**Problems**
[A] In the patent excerpt on carbon-saturated MCrAlY coatings, what is the approximate cross-section size of the carbide fibers?
[B] Carry on the patent excerpt on carbon-saturated MCrAlY coatings, starting after its final sentence.

**Quoted text**
"""

Flame Spray Handbook, Volume III, by H. S. Ingham and A. P. Shepard, published by Metco, Inc., Westbury, Long Island, N.Y. (1965), and
Vapor Deposition, edited by C. F. Powell, J. H. Oxley and J. M. Blocher, Jr., puslished by John Wiley & Sons, Inc., New York (1966).
As mentioned hereinbefore, the carbon saturated MCrAlY coated article of this invention can be further improved in oxidation and corrosion resistance by aluminizing the MCrAlY coated substrate by any method known to those skilled in the art, including Physical Vapor Deposition procedures described in detail in Vapor Deposition, edited by C. F. Powell et al., John Wiley & Sons, New York (1966).
Our invention is more clearly understood from the following description taken in conjunction with the accompanying figures described hereafter.
FIG. 1 is a photomicrograph of a transverse section (a) and a longitudinal section (b) of a photomicrograph of a directionally solidified nickel-base superalloy eutectic having a melt composition on a weight percent basis of Ni-3.3Co-4.4Cr-3.1W-5.4Al-5.6V-6.2Re-8.1Ta-0.54C. The photomicrograph section magnified (400X) shows an aligned monocarbide microstructure fiber formed during solidification comprising tantalum and vanadium carbides (Ta,V)C which can be identified as the darkest phase shown in the photomicrographs of both the transverse and longitudinal sections. The carbide fibers are approximately 1 μm in cross section and comprise 2-4 volume percent of the microstructure. A face-centered-cubic ordered structure based on Ni3 Al, γ', is present in the structure but cannot be seen in the unetched sample shown in FIG. 1. For purposes of brevity hereafter, the alloy melt composition described is hereafter referred to as NiTaC-13.

"""

**Supplied information**
"""

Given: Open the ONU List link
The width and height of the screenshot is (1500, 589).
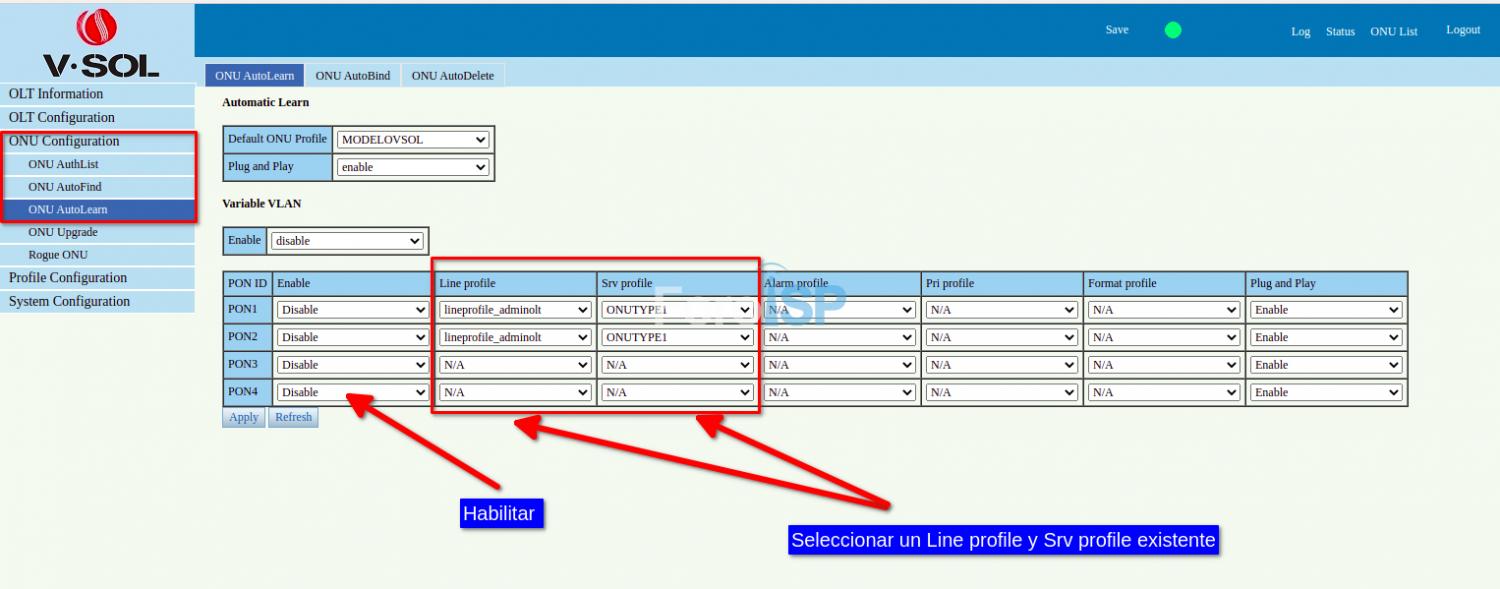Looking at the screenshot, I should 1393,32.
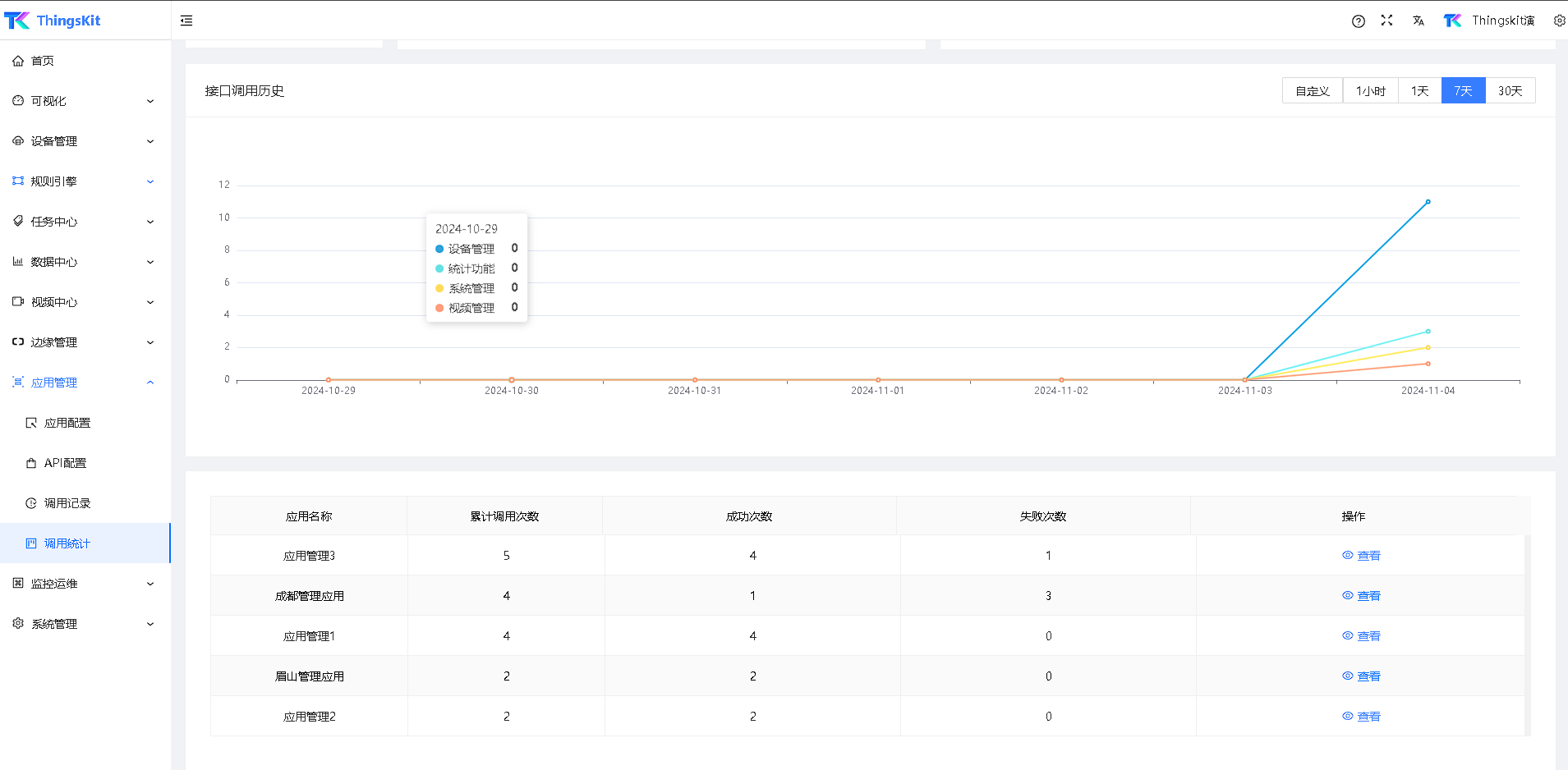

"""

**Answers for this exercise**
[A] Approximately 1 μm.

[B]
FIG. 2 is a photomicrograph (200X) of a NiTaC-13 alloy which had been coated, on a weight percent basis, with a carbon free nickel-20 chromium-10 aluminum-1.0 yttrium composition having an initial coating about 75 μm in thickness. FIG. 2(a) is the NiTaC-13 coated composition machined to remove approximately one-half of the coating over a section 0.3 centimeters long of the FIG. 2(b) 75 μm coating, thereby reducing it to a thickness of about 25 μm. The photomicrographs illustrate that after 119 hours of cyclic oxidation exposure at 1100° C. the coated regions having about a 75 μm thickness exhibit approximately twice the carbide fiber denudation as the composition having a coating thickness of about 25 μm. This figure illustrates that the coating acts as a sink for carbon since the 75 μm thick coating shows approximately twice the fiber denudation as the 25 μm thick coating.
FIG. 3 is a photomicrograph (600X) of a longitudinal section of the alloy of FIGS. 1 and 2 which has been coated with a carbon saturated composition having a coating composition, on a weight percent basis, of nickel-20 chromium-5 aluminum-0.1 carbon-0.1 yttrium, and subsequently aluminized. FIG. 3(a) is a longitudinal cross-section of the as-deposited coating. FIGS. 3(b), (c) and (d) are longitudinal sections of cyclically oxidized coatings after 1000 hrs., 1500 hrs. and 2000 hrs., respectively. Cyclic oxidation consisted of one hour cycles wherein the coated alloy test specimens were exposed 50 minutes at 1100° C. in a static air furnace and 10 minutes at 93° C. in a forced-air cooler. The cross sections of the carbon containing aluminized coatings and substrate illustrate that there is no carbon denudation as a result of introducing a sufficient amount of carbon to the MCrAlY coating to provide carbon in an amount sufficient to saturate the phases of the MCrAlY coating.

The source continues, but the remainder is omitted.